### TASK INSTRUCTIONS
a) Quote the post about finding an APRN for a class assignment, between "4. Do they participate" and "is not Google.", inclusive.
b) For each statement, say yes or no according to the post about finding an APRN for a class assignment, and quote the words from the post that decide it.
(i) The writer's current workplace is home care.
(ii) The assignment was part of the course from the start of the semester.
(iii) The reply suggests going to the staff development/inservice education office at a local hospital.
c) Carry on the post about finding an APRN for a class assignment from its last sentence.

### TEXT FOR ANALYSIS
=== Section Start ===
I am looking for an APRN to answer a few questions for my Professional Nurse Development class in my RN-BSN course load. This was a mid-semester addition, which is causing me some stress because I do not work with any APRNs nor have any professional contact with any in my current workplace (home care).

The questions consist of:

1. What type of education, certification, examination, etc. was required for their specific profession?

2. Are they a member of a professional organization? If so, which one and what medium (Facebook, Twitter, etc) if any do they follow?

3. Is there any continuing education required for their specialty?

4. Do they participate in any community events or activities to promote professionalism or the nursing profession?

Help is greatly appreciated. Thanks for taking the time to read!

We get these requests a lot, so if there are any other students out there who might get this kind of assignment, listen up:

Part of your faculty's reason for giving you this assignment is to get you to go out there and speak to a live person to face. A big email blast is not a substitute for shoe leather. AN is not Google.

I hear you about not knowing any APRNs where you are or in your present job. However, if you aspire to be an APRN, you will need to become proficient at seeking out resources, and this is a good time to start (and may be an unspoken underpinning of the assignment, come to that). An anonymous respondent online, well, you don't really know who we are, do you? We could be the truck driving guy living next door for all you know.

So if all you do about learning new things is "Go to the keyboard and hit send," then you are limiting your chances of actual learning a valuable skill you will need in your working APRN life. Also, your faculty will not be impressed by your citation of an anonymous nurse on the internet.

That said: Where will you find one? Think outside the (computer) box.

Local hospital: go to the staff development/inservice education office and ask one of them. They value education and will be happy to chat or to hook you up with someone who is.
=== Section End ===
### EXTRACTED MATERIAL
=== Section Start ===
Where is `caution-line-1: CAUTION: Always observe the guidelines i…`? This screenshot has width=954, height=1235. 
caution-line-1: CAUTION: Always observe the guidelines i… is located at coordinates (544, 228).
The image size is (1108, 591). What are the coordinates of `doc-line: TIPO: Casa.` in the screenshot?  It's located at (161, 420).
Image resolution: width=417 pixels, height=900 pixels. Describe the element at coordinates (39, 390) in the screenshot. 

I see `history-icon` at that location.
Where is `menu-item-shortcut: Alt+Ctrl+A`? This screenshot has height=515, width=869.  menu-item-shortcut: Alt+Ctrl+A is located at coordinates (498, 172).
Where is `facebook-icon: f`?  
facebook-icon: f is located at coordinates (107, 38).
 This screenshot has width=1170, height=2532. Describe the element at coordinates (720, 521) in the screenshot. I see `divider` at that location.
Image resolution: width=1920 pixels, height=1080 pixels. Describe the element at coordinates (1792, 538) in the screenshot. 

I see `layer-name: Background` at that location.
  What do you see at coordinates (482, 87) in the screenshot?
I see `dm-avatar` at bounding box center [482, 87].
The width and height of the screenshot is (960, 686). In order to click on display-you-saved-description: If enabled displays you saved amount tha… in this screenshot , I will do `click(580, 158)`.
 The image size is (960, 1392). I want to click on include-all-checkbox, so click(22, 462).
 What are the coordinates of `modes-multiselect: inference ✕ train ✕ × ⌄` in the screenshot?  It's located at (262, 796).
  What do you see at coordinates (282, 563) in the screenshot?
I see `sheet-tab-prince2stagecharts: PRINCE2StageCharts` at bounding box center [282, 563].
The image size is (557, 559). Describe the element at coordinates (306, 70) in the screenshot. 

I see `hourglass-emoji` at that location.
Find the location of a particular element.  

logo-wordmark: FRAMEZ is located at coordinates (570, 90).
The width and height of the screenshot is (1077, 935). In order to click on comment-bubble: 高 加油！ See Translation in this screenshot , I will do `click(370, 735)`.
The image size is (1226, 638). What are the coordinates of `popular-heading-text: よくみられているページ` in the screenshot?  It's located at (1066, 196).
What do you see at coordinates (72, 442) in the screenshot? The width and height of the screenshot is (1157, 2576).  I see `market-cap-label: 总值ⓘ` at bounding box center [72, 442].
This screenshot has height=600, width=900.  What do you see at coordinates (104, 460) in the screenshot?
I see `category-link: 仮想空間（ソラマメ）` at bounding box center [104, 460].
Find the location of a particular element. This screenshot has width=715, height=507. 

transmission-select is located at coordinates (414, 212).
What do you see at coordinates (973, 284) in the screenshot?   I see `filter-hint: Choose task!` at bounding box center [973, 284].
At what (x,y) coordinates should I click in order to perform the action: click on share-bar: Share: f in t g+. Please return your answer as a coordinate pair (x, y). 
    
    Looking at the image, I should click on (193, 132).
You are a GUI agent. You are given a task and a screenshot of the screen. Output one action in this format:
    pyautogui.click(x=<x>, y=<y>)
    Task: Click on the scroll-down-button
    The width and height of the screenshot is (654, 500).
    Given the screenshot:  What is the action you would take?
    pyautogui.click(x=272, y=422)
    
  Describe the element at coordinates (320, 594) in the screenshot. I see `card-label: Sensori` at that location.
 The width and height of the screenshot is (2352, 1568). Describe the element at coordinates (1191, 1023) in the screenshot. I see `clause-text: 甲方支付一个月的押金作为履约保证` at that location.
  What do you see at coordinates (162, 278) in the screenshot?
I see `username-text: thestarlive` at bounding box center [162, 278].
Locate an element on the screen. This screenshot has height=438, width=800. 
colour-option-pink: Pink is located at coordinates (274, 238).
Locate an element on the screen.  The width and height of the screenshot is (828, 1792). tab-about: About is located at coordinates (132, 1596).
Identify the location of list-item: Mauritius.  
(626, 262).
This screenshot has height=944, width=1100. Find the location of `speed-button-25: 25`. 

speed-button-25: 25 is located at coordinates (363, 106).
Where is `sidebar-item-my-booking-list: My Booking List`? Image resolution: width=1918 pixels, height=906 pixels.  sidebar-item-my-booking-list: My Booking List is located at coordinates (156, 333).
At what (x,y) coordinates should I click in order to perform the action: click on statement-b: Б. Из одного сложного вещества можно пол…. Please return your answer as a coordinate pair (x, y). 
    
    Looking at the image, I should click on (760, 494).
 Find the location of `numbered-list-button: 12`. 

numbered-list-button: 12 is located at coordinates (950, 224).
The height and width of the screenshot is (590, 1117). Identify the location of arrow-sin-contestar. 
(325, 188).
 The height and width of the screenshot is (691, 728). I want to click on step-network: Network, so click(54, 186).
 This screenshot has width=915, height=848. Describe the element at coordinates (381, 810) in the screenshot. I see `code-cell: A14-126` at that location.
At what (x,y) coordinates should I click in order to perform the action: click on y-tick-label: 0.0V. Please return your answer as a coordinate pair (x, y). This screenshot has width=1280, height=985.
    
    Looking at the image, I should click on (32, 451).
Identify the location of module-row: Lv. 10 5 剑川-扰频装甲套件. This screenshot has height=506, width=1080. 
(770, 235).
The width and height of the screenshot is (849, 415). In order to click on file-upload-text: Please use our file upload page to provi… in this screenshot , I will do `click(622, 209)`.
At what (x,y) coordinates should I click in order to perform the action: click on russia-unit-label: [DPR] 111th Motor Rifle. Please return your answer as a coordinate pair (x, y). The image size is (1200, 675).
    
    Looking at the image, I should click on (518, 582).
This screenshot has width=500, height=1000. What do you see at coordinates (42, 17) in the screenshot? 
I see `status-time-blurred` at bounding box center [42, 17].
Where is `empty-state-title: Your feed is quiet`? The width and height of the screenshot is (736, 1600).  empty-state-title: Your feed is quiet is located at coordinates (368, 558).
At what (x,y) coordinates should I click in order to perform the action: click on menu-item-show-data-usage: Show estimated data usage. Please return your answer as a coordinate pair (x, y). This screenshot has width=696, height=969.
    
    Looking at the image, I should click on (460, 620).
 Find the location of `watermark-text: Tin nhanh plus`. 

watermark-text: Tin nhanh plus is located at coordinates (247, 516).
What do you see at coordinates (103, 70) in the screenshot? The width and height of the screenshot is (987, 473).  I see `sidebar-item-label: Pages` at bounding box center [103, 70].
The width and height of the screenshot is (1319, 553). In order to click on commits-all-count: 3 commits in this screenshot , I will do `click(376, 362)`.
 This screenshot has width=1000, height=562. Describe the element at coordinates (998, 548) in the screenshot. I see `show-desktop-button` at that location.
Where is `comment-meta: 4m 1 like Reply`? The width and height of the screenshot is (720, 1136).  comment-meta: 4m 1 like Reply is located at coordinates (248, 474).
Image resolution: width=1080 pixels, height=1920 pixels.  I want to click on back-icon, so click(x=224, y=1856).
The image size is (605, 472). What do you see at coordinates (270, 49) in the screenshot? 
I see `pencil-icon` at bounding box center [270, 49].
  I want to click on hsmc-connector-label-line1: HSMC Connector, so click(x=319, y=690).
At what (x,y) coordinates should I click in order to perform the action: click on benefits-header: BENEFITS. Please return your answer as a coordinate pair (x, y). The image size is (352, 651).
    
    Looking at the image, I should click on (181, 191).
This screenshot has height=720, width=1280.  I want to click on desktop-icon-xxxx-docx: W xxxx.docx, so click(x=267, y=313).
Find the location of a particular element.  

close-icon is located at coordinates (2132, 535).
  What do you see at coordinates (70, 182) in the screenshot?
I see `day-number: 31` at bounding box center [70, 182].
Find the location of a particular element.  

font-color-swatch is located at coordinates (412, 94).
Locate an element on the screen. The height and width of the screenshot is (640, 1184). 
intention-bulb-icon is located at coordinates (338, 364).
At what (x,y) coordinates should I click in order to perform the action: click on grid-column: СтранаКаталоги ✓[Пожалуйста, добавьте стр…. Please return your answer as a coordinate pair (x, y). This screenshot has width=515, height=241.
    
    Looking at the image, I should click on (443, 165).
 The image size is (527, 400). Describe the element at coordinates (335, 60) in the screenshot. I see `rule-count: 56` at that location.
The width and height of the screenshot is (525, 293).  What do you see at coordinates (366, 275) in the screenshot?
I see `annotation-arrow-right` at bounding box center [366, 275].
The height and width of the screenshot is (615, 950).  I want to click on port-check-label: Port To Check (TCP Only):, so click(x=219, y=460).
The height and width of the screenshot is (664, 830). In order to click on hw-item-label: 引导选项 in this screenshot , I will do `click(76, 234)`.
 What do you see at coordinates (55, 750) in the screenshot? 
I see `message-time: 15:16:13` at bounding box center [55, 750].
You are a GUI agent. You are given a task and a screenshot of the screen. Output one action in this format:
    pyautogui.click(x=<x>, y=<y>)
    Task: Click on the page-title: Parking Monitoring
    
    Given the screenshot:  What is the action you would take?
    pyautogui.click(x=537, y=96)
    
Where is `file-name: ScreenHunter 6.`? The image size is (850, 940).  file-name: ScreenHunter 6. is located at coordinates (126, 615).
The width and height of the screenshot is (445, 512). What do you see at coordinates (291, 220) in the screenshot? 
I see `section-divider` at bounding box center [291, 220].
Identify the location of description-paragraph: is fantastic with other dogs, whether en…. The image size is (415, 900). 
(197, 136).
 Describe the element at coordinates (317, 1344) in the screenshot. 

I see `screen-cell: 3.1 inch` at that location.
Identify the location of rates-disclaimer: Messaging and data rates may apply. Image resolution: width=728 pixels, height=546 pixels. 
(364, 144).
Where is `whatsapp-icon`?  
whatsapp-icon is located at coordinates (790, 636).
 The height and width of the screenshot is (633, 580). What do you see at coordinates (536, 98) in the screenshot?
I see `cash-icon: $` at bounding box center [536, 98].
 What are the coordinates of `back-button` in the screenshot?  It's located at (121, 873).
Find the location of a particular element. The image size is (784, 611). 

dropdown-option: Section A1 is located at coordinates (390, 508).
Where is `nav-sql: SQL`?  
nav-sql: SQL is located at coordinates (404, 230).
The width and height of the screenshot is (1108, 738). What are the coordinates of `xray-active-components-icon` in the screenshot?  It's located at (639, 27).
=== Section End ===
### EXPECTED RESPONSES
a)
4. Do they participate in any community events or activities to promote professionalism or the nursing profession?

Help is greatly appreciated. Thanks for taking the time to read!

We get these requests a lot, so if there are any other students out there who might get this kind of assignment, listen up:

Part of your faculty's reason for giving you this assignment is to get you to go out there and speak to a live person to face. A big email blast is not a substitute for shoe leather. AN is not Google.

b)
(i) Yes: "my current workplace (home care)"
(ii) No: "This was a mid-semester addition"
(iii) Yes: "Local hospital: go to the staff development/inservice education office and ask one of them."

c)
Go to the public health department downtown. Ditto.

Go to the local school and ask to speak to a school nurse, who may be an APRN or know one in the system. Ditto.

Go to a local clinic / physician/NP office. Ditto.

Go to the local jail and ask to speak to the nurse there. Ditto.

Try the local midwifery service-- midwives are APRNs.

Try the local wound care specialists-- many of them are APRNs.

Check your local phone listings for psych counselors-- many are APRNs.

Notice all of these say, "Go to..." and not "Email..." Remember that part about meeting new people face to face and comfort zone.

GrnTea,

Thank you for your suggestions. I do realize that that is the optimum way to find an APRN to answer these questions, except that I work 5 days a week as an RN and do not have extra time on weekends with school and family. This is for my online RN-BSN program, I have no interest in pursuing an advanced degree at the moment.

I see your point about speaking with an anonymous person here. Yet we are all anonymous here and ask for questions and advice for nursing practice/school and thus implicitly put trust in the credentials of the person on the other end. I don't think this is much different. This interview is not for a paper, article, or presentation. It is a two paragraph "filler" discussion board question that was given in place of an online collaboration session.

Specializes in Critical Care, ED, Cath lab, CTPAC,Trauma.

You can always drop by a CVS minute clinic and speak to the NP there.....

Specializes in Pediatrics, Emergency, Trauma.

I see your point about speaking with an anonymous person here. Yet we are all anonymous here and ask for questions and advice for nursing practice/school and thus implicitly put trust in the credentials of the person on the other end. I don't think this is much different. This interview is not for a paper, article, or presentation. It is a two paragraph "filler" discussion board question that was given in place of an online collaboration session.

But to me, and possibly your nursing program, it would probably be in you best favor to have an ACTUAL person with a verifiable work place, and credentials that you interview...

To add to Esme's suggestion, perhaps you providers office have APRNs?